A pillar in the community, Bee, as he was known, was one of the community’s carpenters and veterinarians. He was also “the meat and vegetable man”. From Utica to Vicksburg, he would load his truck and setup camp to sell his fresh fruit and vegetables, along with his meat produce (beef, pork, goat deer and other from the farm animals he killed). Stanford only had a third-grade education, but he taught himself how to read and write. He would sound the words out and write them as they sound until he was able to purchase a dictionary. Once he got a dictionary, he would use it and learn how to study his Bible. He loved to read the Bible to his children. He joined the Shriners during his time in Chicago and once he returned to Mississippi, he became a Noble of Prince Hall Free & Acceptance Masons, later working his way up to a thirty-third degree. He was also a deacon of the church and a board of trustee member at his church, New Oak Ridge M. B. Church in rural Hinds County, (Edwards) Mississippi. The cornerstones on the side of the church lists his name. In early1990, Stanford was diagnosed with bone cancer after an incident that happened one day when he and a couple of his sibling were outside working with cattle and he stepped back and both of his leg broke in an awkward place and way. The doctors predicted that he would not live past six months. They told him that he would never walk again, and he would need around the clock care. Stanford, being a strong determined man never gave up. In fact, within months after his surgery, he was up walking with a walker and then without one. He would put a chair in the tub to sit on while giving himself a shower. He transitioned from Earth on February 23, 1992, at Mercy Hospital in Vicksburg, Mississippi. He was 82-year-old, and this was five days before his 83rd birthday.

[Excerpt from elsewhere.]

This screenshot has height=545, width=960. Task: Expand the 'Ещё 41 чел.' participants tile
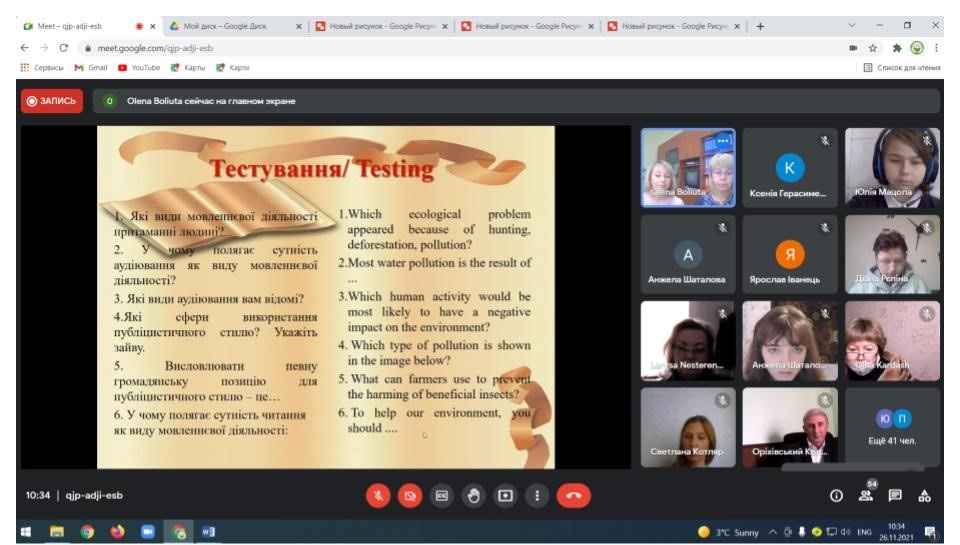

During his tenure on this earth, Stanford B. Mace, worked for six years at Campbell Soup Company in Chicago, Illinois, the company that makes Pontiac cars assembling vehicles, and Shop-A-Mint convenient stores in Vicksburg, Mississippi for several years. Also, Stanford was a faithful PTA member for many years and worked with his brother Roscoe (who was PTA President for a while) as they pushed for quality education for their children and the children in the community.

 

Stanford’s biological children are listed as follows: Mary Belle Mace Allen, Martha Belle Mace Faulkner, Marion Mace Brown, Fred Albert Mace, Ethel Ruth Mace Gardner, Andrew George Mace, Shirley Mae Mace Delk, and Pattie (aka Patty) Marie Mace. He also embraced Charles "Charlie" Green Wells as if he were his own son.